| TASK DETAILS |
Write the part that opens with the line containing "Task: Select the Cut icon in the toolbar" and closes with the line containing "Action: click(x=91, y=20)" as a two-column CSV headed request and answer, one row per pair, with each field quoted and line breaks turned into spaces. Leave the pictures out.

| DATA FOR THE TASK |

┌──

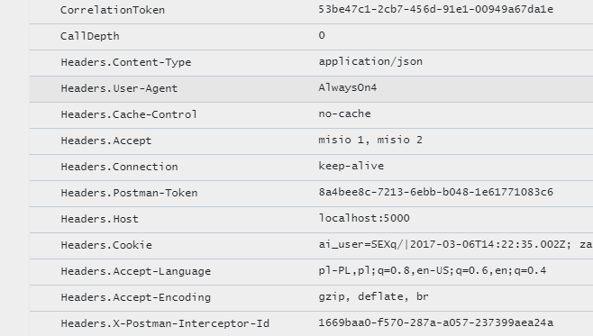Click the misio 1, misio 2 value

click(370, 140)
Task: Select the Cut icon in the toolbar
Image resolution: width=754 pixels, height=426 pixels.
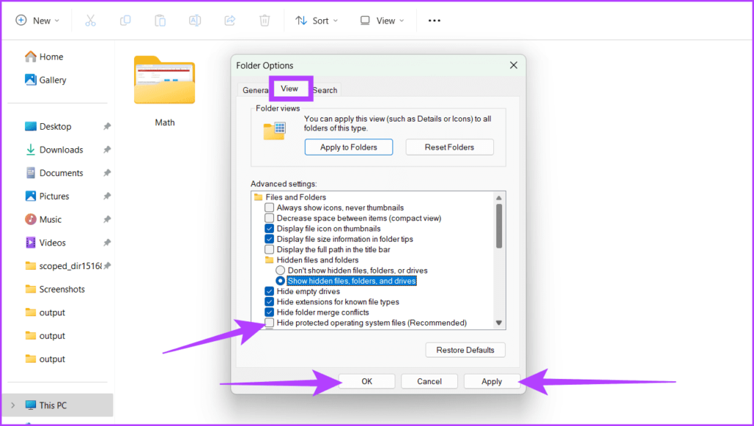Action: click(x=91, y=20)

└──
┌──

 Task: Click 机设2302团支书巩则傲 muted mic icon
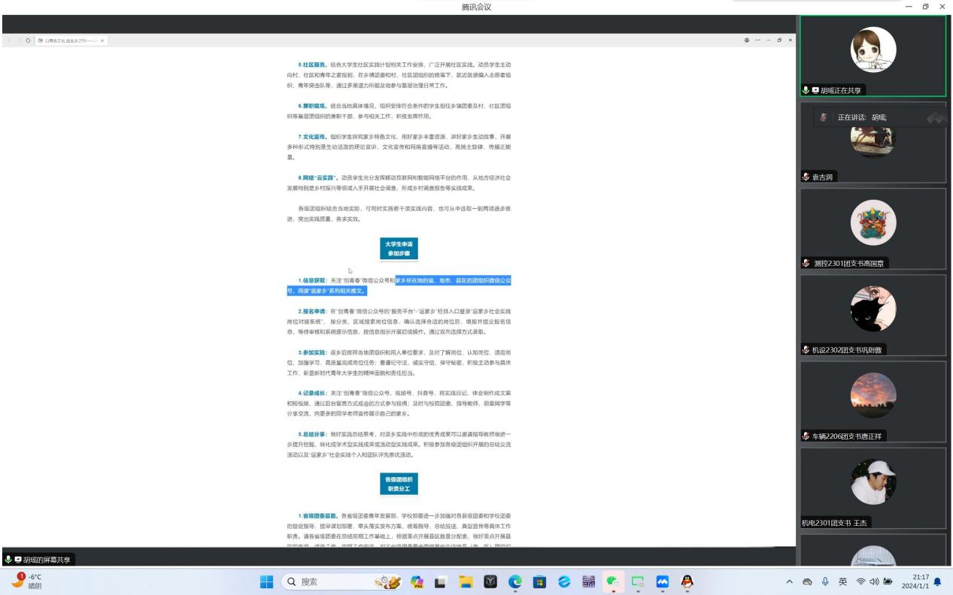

└──

| THE OUTPUT |
request,answer
"Task: Select the Cut icon in the toolbar Image resolution: width=754 pixels, height=426 pixels.","Action: click(x=91, y=20)"